Amarcord é de 1973 e conta a história de uma família, ao longo de um ano, numa pequena vila italiana. É uma cidade à beira mar, com tipos incríveis. Uma escola rígida, a moça “malfalada”, o padre, as três mocinhas elegantes, o vendedor de bugigangas e comida num carrinho, o historiador, a tabaqueira, os garotos da escola. Interessante notar que as garotas, além de poucas, não são contadas na trama. Tudo isso perpassado por uma sexualidade reprimida, mas transbordante por todos os poros.

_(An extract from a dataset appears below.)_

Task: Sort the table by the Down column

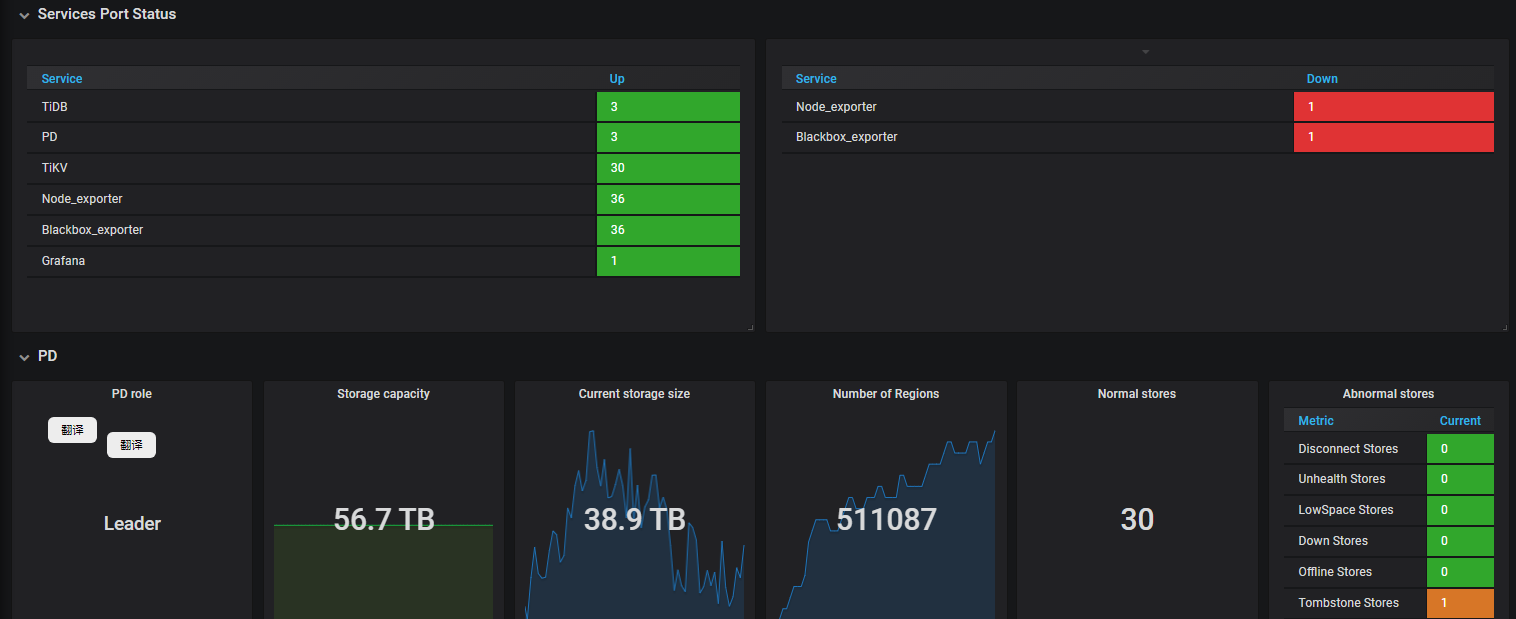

O tempo é o pré segunda guerra mundial. Em plena adoração pelo Duce. Segundo os membros do Partido, a vila tem 98% de adesão ao fascismo e aos ideais italianos. As estações vão se sucedendo e as crônicas enfileiradas como um colar de contas. É agradável ver os exageros fellinianos, quase surreais, levados em cores vibrantes à tela. As histórias beiram o realismo fantástico.

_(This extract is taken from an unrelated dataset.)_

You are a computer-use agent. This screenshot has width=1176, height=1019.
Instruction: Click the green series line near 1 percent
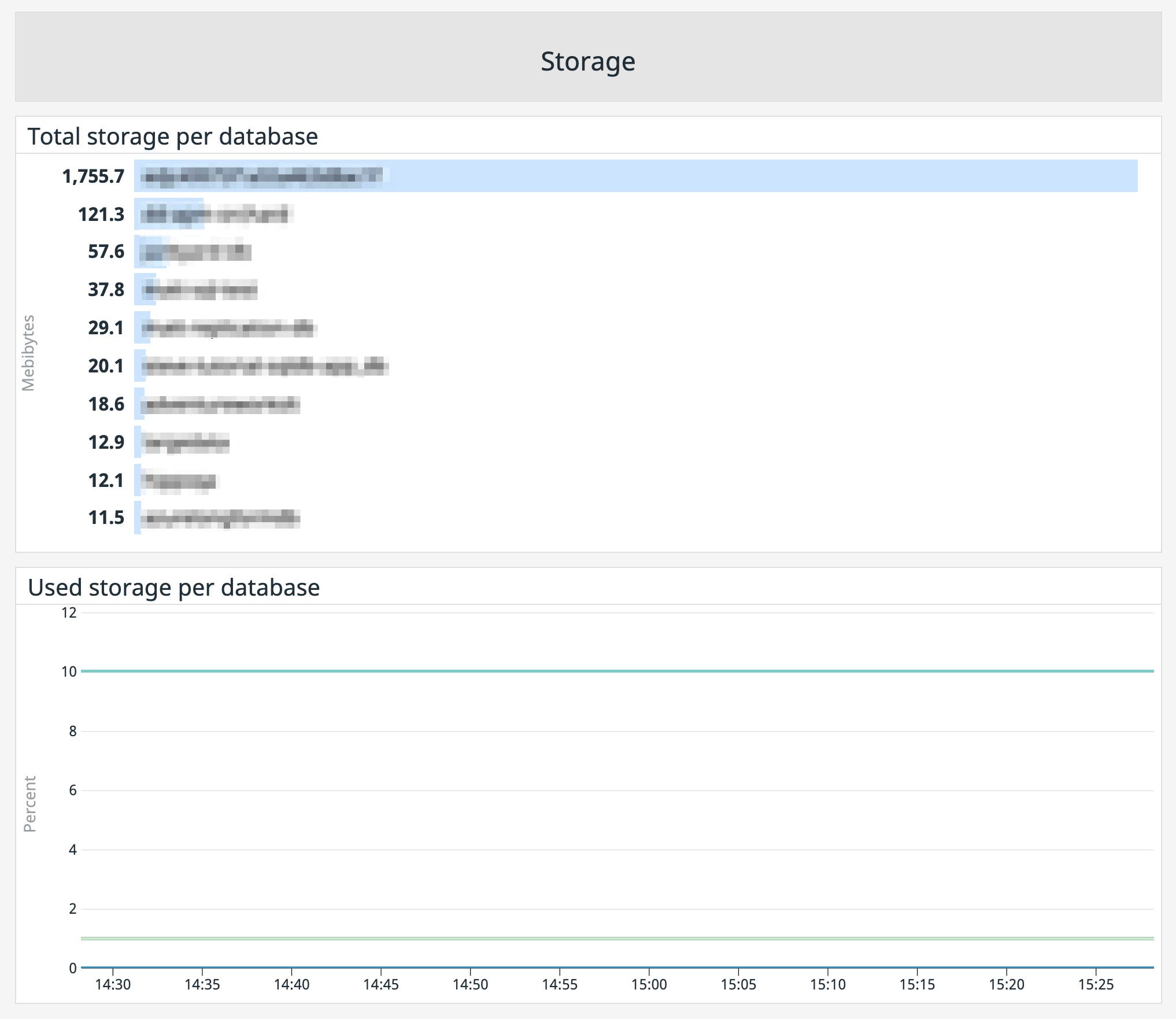pos(578,938)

E La Nave Vá, ao contrário, tem uma narrativa mais linear. Conta a história do funeral de Edmea Tetua. Esta personagem fora uma soprano milagrosa, daquelas vozes únicas em sua geração. Originária de uma pequena ilha, tinha por último desejo que suas cinzas fossem espalhadas no mar próximo a ela. O início do filme é como se fora um documentário. Como a cena se dá em 1914, o filme é mudo, num tom sépia. Com a chegada das cinzas, Fellini faz uma magistral transição para o filme colorido e falado.
O transatlântico é luxuosíssimo. Há um príncipe austríaco, acompanhado da irmã cega magistralmente interpretada por Pinah Bausch. Tudo exala riqueza e poder. Mas um pouco de loucura não podia faltar. O filme foi lançado 10 anos depois de Amarcord, mas ainda trata, subliminarmente, das estruturas de poder.
No meio do caminho, refugiados sérvios são resgatados de um naufrágio. O contraste é gritante. A comitiva austríaca entra em pânico, pela segurança do príncipe, mas o capitão do navio se recusa a descumprir as regras de marinha e continua acolhendo os náufragos, até que um navio militar austríaco aborda o transatlântico e os reclama, alegando que são terroristas.
A narrativa, agora, se assemelha à Ópera. Há árias, duetos, coros, tudo muito bem ancorado na história. Tudo muito sensível e emocionante.
Foi excelente ter revisto esses filmes durante este período tão sombrio.